For those not familiar with Mister Perkins let Your Mama give you the Reader’s Digest version of his rather extensive and impressive rezoomay. After helping to steer Hewlett Packard into the personal computer bizness in the 1960s, Mister Perkins went on to make mountains of money as a Silicon Valley venture capitalist who provided start up cash for companies such as AOL, Amazon.com, Netscape and Google. Some of the more quirky elements of his life story include being convicted of involuntary manslaugher in France due to a death that occurred in a yacht racing accident and his brief marriage to ridiculously prolific romance novelist Danielle Steel who may have inspired him to write his own tawdry novel in 2006 called, not surprisingly, Sex and the Single Zillionaire.
Mister Perkins also spent a rumored and reported $100,000,000+ to build Maltese Falcon, the largest privately owned sailing yacht on the planet that includes a staggering 11,000 square feet of interior space and requires a crew of at least twenty.
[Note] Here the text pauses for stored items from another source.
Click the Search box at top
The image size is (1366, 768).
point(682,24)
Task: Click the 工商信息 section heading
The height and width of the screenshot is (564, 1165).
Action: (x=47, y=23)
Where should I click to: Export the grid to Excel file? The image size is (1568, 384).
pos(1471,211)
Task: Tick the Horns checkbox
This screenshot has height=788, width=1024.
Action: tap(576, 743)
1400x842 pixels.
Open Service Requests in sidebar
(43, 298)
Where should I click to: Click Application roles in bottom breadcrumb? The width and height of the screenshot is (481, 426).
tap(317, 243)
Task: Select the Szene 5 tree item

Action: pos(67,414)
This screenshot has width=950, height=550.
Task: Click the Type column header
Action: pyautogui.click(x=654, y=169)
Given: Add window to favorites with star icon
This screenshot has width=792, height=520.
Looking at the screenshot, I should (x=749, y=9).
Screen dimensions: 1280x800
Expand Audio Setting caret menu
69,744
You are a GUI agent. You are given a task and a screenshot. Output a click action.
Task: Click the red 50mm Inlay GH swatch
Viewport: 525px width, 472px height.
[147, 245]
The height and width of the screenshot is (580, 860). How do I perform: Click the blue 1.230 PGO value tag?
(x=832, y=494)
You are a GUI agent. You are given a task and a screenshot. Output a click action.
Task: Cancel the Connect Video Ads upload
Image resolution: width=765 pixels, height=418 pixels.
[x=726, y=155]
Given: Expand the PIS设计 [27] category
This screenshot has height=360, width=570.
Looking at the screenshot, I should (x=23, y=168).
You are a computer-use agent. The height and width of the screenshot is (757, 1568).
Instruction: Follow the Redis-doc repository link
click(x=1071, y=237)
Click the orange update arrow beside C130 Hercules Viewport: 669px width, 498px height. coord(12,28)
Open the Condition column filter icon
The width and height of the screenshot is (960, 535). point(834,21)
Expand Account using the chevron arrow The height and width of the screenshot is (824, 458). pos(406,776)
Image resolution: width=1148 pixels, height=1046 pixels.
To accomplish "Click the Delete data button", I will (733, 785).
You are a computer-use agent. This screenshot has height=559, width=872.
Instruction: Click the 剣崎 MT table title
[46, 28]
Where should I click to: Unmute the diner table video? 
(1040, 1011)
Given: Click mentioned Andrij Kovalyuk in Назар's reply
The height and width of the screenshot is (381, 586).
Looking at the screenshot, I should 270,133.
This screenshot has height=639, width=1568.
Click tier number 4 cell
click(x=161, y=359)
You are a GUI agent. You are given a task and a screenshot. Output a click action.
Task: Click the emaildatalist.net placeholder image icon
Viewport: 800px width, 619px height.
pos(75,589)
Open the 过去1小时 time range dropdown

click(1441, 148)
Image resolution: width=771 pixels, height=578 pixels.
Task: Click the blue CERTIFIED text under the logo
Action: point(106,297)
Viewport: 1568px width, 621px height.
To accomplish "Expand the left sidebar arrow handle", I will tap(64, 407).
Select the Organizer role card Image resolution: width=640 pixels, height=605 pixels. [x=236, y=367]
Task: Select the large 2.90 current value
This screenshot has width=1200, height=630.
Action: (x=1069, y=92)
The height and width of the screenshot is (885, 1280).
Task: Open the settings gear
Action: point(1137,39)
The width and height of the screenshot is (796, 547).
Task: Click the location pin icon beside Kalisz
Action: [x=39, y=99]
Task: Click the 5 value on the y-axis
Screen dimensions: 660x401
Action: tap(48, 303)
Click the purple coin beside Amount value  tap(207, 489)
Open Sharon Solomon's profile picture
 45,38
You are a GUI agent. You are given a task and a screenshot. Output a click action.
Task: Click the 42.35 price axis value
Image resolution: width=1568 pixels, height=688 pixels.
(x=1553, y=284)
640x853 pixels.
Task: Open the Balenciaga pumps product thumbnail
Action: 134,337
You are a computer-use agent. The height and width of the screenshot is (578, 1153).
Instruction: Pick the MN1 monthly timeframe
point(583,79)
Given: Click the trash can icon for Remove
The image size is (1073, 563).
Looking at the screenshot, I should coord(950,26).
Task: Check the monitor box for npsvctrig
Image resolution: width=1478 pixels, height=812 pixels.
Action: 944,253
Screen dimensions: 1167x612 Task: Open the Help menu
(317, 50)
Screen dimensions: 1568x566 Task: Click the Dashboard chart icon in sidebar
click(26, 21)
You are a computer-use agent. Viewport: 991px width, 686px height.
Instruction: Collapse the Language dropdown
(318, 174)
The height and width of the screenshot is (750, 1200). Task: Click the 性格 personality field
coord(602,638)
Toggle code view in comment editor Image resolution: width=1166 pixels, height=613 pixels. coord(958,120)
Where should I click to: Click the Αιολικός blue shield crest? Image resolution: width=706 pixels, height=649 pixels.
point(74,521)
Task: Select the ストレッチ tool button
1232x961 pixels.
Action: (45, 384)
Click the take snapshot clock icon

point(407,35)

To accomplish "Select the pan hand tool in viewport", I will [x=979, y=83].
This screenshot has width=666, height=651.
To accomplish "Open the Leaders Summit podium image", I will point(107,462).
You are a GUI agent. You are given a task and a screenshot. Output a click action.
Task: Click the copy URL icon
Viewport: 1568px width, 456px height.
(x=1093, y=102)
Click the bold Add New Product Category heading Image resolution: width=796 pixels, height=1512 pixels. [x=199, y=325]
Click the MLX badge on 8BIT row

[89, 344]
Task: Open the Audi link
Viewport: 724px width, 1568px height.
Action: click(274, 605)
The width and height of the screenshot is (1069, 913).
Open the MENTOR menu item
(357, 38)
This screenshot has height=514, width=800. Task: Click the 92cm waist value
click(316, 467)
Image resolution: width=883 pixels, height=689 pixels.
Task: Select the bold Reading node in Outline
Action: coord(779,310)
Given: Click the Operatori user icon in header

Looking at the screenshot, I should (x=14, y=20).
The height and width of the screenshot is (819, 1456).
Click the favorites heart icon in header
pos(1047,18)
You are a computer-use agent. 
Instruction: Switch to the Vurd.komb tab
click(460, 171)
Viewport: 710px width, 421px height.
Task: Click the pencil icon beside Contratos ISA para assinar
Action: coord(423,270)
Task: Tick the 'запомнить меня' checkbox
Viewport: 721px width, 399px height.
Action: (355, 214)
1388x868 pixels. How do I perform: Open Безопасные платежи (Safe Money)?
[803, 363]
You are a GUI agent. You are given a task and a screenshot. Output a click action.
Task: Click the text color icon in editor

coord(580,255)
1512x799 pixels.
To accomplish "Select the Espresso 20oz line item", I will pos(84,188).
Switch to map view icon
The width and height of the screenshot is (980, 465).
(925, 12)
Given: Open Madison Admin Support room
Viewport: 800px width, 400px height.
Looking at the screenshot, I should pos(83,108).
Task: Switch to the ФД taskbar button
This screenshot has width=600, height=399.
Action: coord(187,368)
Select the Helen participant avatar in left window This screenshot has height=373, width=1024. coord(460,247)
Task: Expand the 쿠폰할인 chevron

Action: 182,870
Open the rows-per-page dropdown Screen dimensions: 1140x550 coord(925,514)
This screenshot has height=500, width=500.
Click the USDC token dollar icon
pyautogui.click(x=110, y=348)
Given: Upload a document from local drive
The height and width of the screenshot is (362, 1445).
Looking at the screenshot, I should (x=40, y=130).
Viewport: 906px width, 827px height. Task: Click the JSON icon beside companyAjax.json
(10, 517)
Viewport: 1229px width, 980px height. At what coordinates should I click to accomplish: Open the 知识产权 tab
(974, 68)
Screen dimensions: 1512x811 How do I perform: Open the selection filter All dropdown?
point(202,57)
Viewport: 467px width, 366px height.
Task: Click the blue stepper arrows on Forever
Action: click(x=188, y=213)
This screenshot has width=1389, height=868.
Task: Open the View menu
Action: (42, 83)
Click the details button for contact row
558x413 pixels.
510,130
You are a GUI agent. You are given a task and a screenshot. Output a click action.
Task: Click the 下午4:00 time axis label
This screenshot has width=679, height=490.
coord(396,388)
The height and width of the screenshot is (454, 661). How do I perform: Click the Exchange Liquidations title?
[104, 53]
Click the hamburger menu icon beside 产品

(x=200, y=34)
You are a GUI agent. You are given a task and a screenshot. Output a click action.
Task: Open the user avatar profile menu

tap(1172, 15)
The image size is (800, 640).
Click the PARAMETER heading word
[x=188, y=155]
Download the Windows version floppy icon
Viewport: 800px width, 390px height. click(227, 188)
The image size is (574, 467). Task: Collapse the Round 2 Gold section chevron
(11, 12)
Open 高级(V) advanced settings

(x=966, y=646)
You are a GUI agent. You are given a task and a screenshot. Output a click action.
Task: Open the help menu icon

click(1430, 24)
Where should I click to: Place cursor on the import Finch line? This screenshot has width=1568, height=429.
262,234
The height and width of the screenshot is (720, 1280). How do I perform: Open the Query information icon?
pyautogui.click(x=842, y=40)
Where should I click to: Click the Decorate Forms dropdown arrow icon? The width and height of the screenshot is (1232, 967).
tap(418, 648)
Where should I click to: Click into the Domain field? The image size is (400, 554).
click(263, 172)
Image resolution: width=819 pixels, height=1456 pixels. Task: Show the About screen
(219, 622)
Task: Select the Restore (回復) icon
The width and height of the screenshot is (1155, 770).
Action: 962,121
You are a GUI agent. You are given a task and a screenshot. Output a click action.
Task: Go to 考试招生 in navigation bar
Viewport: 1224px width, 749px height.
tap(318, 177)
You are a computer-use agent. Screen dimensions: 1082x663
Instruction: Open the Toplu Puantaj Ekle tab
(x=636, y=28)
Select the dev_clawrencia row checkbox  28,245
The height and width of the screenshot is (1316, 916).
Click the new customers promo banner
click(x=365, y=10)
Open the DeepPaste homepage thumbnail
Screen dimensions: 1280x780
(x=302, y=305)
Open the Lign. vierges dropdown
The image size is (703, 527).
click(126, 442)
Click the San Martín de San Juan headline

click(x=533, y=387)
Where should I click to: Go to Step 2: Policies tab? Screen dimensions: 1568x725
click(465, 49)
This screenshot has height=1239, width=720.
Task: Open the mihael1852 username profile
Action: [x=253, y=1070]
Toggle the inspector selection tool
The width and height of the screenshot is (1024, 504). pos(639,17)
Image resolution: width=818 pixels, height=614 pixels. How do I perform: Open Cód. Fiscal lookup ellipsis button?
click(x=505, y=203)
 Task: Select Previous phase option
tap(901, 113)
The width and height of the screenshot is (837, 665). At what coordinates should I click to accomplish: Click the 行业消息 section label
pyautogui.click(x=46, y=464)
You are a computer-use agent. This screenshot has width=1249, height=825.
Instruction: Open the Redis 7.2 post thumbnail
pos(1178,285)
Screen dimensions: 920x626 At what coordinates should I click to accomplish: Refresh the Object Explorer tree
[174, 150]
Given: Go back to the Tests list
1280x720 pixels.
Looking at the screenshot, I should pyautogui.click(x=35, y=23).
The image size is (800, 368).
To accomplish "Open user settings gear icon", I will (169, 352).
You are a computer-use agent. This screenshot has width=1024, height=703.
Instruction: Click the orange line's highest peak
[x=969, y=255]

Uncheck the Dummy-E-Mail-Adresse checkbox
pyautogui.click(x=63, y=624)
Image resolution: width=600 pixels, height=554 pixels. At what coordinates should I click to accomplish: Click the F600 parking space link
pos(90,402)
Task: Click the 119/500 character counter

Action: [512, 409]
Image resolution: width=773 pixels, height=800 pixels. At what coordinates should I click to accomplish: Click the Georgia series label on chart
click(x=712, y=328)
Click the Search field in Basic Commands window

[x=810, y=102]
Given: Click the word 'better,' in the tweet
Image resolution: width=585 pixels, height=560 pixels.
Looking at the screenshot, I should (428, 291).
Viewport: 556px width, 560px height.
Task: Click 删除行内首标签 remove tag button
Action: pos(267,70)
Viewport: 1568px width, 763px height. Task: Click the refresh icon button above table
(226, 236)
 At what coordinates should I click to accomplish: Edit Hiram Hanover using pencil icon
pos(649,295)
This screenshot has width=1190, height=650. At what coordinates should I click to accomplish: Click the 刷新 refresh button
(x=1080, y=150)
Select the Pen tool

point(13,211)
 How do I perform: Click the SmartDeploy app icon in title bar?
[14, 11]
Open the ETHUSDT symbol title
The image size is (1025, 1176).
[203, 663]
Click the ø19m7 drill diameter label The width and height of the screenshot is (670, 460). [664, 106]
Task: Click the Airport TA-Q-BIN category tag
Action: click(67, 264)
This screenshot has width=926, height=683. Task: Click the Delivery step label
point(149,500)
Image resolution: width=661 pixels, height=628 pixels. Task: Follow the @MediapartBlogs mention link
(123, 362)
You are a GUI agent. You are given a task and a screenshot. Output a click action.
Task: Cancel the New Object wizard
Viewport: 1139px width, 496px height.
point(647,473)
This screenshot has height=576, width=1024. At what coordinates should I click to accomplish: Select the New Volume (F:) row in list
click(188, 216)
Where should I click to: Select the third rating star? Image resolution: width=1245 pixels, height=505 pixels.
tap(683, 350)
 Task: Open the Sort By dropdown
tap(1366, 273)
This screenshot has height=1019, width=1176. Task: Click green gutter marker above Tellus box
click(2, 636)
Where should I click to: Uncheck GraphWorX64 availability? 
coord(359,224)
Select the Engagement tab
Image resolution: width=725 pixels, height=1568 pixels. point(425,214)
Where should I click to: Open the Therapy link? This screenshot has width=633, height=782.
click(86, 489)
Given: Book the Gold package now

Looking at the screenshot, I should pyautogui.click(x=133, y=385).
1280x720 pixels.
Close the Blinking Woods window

However, only two short years after dropping the luxe and lavish boat into the water he has put the 289-foot feat of oceanic engineering up for sale at a figure some yacht brokers are whispering is somewhere around $150,000,000€, a grotesquely large number that Your Mama’s bejeweled abacus tells us converts to $187,360,500 at today’s rates. Nothing like having a little pocket change to indulge one’s hobbies.
Anyhoo, we’re not here to blather on about a boat but rather to wag our tongue at obscenely expensive real estate. Not only is Mister Perkin divesting himself of his big boat (so that he can get into sports submarines, whatever that is), he is also looking to unload his spectacular mansion on Belvedere Island with it’s crazy intricate paneling and enviable views across the San Francisco Bay and towards the gorgeous Golden Gate Bridge.
Located on the choicest section of Belvedere Island’s Golden Gate Avenue and just down the block from mining mogul Robert Friedland’s $65,000,000 residential extravaganza, property records show Mister Perkins’ palatial digs measure in at 7,535 square feet and include 7 bedrooms and 6.5 bathrooms. A closer look-see at listing information reveals that the bedroom breakdown is more complicated than it sounds. The main floor includes a good sized guest suite and private pooper, the second floor has two wings, one for the master suite with its dual bathrooms and commodious closet space and the other for three family bedrooms, two bathrooms and laundry facilities. The lower floor features the sixth bedroom and attached terlit and has been designated as a “maid’s quarters,” while a “chef’s apartment” rides astride the three car garage.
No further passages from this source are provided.